Если соскоблить нерпичий макияж с его щёк и приодеть в костюм от Брукса за пару косарей, то его врядли отличишь от биржевого трейдера. Оба держат форму, с той разницей, что последний бегает по утрам в Центральном парке Нью-Йорка и поспевает повсюду, а первый курит трубку и никуда не спешит. В отличие от вудуиста с Пятой авеню, извлекающего золотишко из пустоты для того чтобы ездить на «корвете» последней модели, Анатолий моет его на галечных перекатах, чтобы купить в фактории табак и порох. Но об этом: Тсс! Молчок! Толик не служит Мамоне и не декларирует доходов. Он никому не служит и ничего не декларирует. Прожжённый старатель скрывается от исполнительных листов, как ветеран СС скрывается от исполнителей Моссада. Летом он  шароворит по матке-Тундре, охотится, собирает травы. Толя знаком с азами фармакологии и фитотерапии. Бродяжит аж до бачки-Окияна грозно, качающего ледяные валы. На его каменных пляжах Толя стреляет котиков, занесённых в Красную книгу. Шаман не умеет читать, но зато разбирается в психоделиках и галлюциногенах. Зимой, слушая Курта из старенького МР3, улетает в грибном трансе. Белой Совой настигает «семьсот сорок седьмые» следующие рейсом Tokyo-Paris. Заглядывает в иллюминаторы, ухает филином и хохочет, пугая пассажиров и порождая интернет-сенсации. Но если кто-то заболел или, скажем, не ловиться песец стойбищане идут к Анатолию, чтобы тот по своему селектору связался с духами и попросил помощи. Шаман принимает подношения и важно кивает головой больному: Не ссы! Всё будет ОК. Легко вскочив на тренированные ноги, он поднимает палец для усиления кульминации и неожиданно ударяет в бубен: Шоу-тайм!! Начинает тихо кружиться вокруг костра и собственной оси.

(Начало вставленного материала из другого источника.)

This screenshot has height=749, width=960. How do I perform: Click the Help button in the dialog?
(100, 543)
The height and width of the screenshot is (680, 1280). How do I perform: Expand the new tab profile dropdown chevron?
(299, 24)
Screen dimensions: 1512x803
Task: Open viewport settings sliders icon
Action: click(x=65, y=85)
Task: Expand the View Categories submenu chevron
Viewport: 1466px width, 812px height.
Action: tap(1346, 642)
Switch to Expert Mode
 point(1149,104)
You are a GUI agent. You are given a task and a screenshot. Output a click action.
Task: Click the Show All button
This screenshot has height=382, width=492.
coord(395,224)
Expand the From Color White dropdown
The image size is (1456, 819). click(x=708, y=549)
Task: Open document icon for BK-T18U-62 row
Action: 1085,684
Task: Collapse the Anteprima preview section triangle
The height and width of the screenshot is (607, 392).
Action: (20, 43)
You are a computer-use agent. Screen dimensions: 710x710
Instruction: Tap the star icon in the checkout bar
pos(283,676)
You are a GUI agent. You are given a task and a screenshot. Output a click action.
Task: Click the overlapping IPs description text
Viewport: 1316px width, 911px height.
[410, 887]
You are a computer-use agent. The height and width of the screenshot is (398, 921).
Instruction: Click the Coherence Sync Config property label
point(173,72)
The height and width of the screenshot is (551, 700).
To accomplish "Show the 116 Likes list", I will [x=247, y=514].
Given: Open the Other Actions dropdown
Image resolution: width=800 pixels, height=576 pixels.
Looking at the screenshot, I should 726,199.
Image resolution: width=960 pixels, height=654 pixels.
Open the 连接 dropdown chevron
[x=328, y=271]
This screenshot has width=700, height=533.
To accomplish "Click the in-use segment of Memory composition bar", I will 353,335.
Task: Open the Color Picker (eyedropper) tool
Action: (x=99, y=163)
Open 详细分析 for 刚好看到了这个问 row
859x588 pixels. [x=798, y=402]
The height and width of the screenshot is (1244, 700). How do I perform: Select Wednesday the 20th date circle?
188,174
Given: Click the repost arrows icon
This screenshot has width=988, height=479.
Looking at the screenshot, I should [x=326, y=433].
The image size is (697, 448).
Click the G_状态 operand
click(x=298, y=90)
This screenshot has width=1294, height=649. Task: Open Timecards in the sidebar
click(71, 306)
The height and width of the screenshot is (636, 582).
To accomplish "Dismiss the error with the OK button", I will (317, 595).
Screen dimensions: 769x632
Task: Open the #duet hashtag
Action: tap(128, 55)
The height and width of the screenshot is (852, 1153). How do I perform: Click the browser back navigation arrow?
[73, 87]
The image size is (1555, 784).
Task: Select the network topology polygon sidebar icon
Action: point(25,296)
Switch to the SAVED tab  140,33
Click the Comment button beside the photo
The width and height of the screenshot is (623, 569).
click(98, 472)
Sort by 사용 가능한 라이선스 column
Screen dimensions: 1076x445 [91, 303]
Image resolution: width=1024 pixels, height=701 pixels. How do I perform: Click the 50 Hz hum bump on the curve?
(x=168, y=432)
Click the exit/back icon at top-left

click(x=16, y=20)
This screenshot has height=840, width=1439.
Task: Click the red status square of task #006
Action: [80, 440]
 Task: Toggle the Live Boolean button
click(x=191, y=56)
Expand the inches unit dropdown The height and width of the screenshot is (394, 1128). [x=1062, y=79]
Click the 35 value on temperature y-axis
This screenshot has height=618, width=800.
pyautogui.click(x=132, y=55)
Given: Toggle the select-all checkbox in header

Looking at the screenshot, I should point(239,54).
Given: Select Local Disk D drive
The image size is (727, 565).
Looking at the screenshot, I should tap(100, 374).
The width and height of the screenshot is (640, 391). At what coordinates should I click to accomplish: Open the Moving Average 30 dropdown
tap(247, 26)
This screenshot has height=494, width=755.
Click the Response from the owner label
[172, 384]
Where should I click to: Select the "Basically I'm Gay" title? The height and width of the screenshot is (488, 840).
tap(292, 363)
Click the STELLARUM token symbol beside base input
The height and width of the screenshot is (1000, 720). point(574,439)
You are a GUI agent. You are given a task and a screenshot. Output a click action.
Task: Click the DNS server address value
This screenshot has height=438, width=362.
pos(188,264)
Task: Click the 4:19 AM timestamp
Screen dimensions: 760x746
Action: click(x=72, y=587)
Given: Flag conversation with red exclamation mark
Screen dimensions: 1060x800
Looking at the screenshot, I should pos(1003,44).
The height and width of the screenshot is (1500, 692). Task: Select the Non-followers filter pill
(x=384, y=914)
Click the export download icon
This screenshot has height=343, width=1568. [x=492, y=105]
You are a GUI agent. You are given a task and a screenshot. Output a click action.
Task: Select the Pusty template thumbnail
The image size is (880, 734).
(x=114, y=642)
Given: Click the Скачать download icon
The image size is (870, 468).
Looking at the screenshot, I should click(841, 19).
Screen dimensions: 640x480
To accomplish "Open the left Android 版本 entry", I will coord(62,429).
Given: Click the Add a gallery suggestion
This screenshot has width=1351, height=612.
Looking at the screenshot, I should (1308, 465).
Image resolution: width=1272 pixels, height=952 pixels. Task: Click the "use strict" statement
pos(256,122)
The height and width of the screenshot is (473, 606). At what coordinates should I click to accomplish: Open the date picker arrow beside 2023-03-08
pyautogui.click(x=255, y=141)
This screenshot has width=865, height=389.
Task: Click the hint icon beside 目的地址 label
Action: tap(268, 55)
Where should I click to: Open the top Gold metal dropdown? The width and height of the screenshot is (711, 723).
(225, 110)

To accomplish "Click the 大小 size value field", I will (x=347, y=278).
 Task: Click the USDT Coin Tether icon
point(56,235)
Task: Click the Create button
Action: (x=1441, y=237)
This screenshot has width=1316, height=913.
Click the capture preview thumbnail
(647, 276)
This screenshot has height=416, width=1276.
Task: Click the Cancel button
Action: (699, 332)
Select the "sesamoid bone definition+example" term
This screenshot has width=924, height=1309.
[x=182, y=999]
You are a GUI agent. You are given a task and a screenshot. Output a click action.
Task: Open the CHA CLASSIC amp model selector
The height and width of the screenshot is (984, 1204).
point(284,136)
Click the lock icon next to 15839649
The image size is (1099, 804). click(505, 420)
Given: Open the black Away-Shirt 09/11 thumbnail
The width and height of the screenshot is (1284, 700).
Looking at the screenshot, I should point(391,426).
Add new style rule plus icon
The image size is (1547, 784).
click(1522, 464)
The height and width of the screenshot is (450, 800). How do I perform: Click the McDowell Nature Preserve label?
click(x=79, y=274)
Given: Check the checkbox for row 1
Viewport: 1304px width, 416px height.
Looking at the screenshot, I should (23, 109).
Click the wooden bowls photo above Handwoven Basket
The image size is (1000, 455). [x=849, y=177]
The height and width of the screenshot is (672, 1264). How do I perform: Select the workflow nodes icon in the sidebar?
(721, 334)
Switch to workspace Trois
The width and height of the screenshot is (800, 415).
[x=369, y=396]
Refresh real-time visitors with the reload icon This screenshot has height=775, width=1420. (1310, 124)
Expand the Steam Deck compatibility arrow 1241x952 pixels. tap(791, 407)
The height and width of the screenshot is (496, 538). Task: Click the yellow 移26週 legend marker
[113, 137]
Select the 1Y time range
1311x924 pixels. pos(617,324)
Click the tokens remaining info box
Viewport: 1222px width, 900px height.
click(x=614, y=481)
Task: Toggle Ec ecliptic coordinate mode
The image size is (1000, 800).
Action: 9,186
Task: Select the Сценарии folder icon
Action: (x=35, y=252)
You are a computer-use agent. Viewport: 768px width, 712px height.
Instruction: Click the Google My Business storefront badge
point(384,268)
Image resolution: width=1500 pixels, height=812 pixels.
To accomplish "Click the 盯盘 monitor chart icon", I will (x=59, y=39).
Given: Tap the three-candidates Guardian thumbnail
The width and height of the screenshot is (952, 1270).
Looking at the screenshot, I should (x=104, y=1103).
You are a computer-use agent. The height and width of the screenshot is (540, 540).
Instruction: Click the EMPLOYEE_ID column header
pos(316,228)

--Э-хея-я ..э-хэйя – На-нара-на-на..
Позвякивает колокольцами глухо стонет бубен. Шаманья душа, заполняя его, вибрирует натянутой кожей медвежьего пузыря и ускоряет темп. Всё кружится каруселью вокруг костра. Стены иглу сливаются, исчезают. Кругом только ночное небо со шлейфами магнитных бурь. Шаман, получив пинок центробежной силы, разбегается и летит над тундрой. Он сзывает души предков. Те, побросав свои загробные дела, собираются над родным стойбищем. И Толик, рухнув на ягель, впадает в транс. От кружения и грибов в ушах шамана раздаются голоса. Они наперебой стараются что-то сказать. Может какие акции скоро пойдут вниз, а какие подскочат? Может приказывают возобновить охоту на китов? Но скорее всего ругаются и советуют прекратить заниматься ху@нёй, беспокоить их понапрасну. Толик не знает, что именно звучит в его голове и языком выталкивает первобытное, нечленораздельное. От этого зрелища и резонанса низких частот зрители приходят в ужас.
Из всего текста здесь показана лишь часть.